К некоторому моему удивлению, Абрам согласился, встал из-за стола, но идти не смог. Когда с третьей попытки он поднялся с пола, к нам подлетел священник, схватил девицу за ухо и несколько раз ударил ее ногой в живот. Тут уж возмутился не только Абрам, но и я, и Степан Игнатьевич, и прочие посетители пельменной. Священника окружили плотным кольцом, явно собираясь бить, однако начать избиение человека в рясе никто первым не осмеливался. Батюшка, в первые минуты порядком перетрухав, довольно быстро пришел в себя и сказал, что, хоть его не далее как сегодня утром отлучили от церкви, он еще вполне обладает полномочиями предать всех присутствующих анафеме. Так как никто толком не понимал, чем грозит предание анафеме, священника все-таки начали бить. Но поскольку тот момент, когда точка кипения народного гнева достигала максимального градуса, уже миновал, били его как-то вяло и без особого удовольствия, поэтому очень скоро это занятие наскучило всем.
Батюшка, как только на него перестали сыпаться со всех сторон удары, неожиданно легко вскочил на ноги и стал благодарить своих истязателей за то, что они помогли ему достичь очищения, обеспечив страдание. При этом он повторял непонятное слово «катарсис» и обещал напоить всех шампанским.
Шампанского в пельменной не оказалось, тогда священник раскошелился на целый ящик портвейна, лично сдвинул три стола вместе и пригласил всех желающих разделить с ним застолье. Желающих оказалось ровно столько, сколько в пельменной на тот момент было посетителей. Я тоже присоединился. Отчасти из интереса, отчасти из-за того, что у меня денег оставалось совсем в обрез. Только тот загадочный незнакомец, дремавший за столиком, где сидел я с Абрамом и Степаном Игнатьевичем, остался недвижим. Я тогда усомнился было в том, что он вообще живой, но сомнение это быстро растворилось в мутных клубах хмельного дурмана.
* * *
Подробности общего застолья я помню довольно плохо. Отложился в моей памяти лишь бурный разговор Степана Игнатьевича со священником.

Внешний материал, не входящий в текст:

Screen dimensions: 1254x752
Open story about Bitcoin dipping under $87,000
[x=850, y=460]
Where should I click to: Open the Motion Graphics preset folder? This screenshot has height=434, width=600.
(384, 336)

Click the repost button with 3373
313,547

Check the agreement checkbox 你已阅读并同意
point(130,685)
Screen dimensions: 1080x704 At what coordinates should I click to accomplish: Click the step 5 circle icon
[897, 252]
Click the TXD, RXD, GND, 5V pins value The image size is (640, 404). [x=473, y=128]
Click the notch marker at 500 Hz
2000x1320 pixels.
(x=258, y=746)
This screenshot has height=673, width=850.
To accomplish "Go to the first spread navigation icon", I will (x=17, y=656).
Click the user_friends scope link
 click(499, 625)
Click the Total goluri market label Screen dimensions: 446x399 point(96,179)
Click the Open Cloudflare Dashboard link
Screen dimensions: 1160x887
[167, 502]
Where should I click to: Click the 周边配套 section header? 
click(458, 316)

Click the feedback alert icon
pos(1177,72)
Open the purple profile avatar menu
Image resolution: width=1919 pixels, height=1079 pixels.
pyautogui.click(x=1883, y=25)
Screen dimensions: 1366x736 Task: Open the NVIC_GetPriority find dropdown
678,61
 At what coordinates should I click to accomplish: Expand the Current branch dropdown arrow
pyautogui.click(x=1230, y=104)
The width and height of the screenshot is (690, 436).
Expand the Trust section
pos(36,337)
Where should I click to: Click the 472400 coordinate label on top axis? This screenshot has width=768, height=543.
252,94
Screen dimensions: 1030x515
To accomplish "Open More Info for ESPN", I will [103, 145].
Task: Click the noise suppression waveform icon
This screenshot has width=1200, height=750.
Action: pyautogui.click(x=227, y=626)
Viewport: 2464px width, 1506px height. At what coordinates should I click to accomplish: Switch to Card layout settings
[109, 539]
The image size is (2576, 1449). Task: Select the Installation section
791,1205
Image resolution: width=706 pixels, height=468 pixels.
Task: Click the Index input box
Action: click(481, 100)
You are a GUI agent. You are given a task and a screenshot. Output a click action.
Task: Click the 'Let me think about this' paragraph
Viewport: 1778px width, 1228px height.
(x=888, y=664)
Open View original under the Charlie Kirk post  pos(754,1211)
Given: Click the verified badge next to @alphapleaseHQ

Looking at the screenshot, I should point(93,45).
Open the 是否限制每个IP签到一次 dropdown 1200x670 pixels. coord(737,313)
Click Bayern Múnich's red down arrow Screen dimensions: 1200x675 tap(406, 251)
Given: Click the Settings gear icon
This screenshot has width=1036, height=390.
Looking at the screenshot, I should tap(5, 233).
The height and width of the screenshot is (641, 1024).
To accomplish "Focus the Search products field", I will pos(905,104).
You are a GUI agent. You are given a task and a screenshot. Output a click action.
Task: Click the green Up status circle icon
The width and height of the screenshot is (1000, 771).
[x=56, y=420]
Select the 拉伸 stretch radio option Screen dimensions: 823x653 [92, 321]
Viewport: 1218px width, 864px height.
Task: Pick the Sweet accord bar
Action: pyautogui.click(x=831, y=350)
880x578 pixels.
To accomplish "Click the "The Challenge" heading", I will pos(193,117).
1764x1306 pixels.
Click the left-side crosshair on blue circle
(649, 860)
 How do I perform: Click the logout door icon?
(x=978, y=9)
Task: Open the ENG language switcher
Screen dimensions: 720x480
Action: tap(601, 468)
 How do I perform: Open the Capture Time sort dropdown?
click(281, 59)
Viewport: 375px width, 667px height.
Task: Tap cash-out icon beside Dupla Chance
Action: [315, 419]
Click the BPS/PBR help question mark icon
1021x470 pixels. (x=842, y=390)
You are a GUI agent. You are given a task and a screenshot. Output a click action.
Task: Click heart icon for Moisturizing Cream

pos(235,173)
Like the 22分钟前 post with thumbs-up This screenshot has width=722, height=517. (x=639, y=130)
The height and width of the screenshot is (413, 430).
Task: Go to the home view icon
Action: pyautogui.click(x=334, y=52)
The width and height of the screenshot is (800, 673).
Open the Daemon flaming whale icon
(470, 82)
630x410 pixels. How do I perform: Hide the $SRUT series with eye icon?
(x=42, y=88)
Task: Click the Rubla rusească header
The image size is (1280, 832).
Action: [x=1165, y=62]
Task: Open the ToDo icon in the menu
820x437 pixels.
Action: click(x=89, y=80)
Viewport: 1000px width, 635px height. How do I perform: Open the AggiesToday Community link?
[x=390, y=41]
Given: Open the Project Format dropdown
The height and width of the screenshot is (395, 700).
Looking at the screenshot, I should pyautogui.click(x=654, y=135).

Батюшка после третьего стакана портвейна стал доказывать, что бога нет, а есть только коллективное бессознательное. Степан Игнатьевич немедленно возмутился, полез было к батюшке с кулаками, но его остановили, и Степану Игнатьевичу пришлось доказывать свою позицию вербальным способом. Но с вербальным способом у него, в связи, очевидно, с немалой дозой выпитого, было туговато. Выпив что-то около полутора бутылок портвейна, Степан Игнатьевич разучился правильно выговаривать слова, и я лично из всей его речи понимал только нецензурные междометия, да и то не все. Отчаявшись объяснить священнику то, что хотел объяснить, Степан Игнатьевич рассердился и ударил бутылкой по голове первого попавшегося ему на глаза человека. Этим первым попавшимся оказался Абрам, который не только не пострадал от удара, но даже нисколько на драчуна не обиделся, даже после того, как Степан Игнатьевич обозвал его жидовской мордой и прямо обвинил в убийстве Христа. А тем временем батюшка, оказавшийся, несмотря на паскудный характер, довольно образованным человеком, во всеуслышание озвучивал христианские заповеди и тут же ловко трактовал их с точки зрения ницшеанства, страсбургского богословия, буддизма и религиозных мировоззрений сикхов. На третьей заповеди я все-таки уснул, а когда проснулся, с удивлением ощутил себя под столом в компании незнакомца — того самого, не просыпавшегося с момента моего появления в пельменной. Как выяснилось, сон меня нисколько не протрезвил — даже напротив. С величайшим трудом вскарабкавшись на стул, я застал за столом все ту же компанию во главе с витийствовавшим священником, который теперь рассказывал своим собутыльникам о традиции черного монашества на Руси. Абрам и Степан Игнатьевич уже не дрались, а, обнявшись, горько плакали и наперебой рассказывали друг другу о своей горькой судьбе.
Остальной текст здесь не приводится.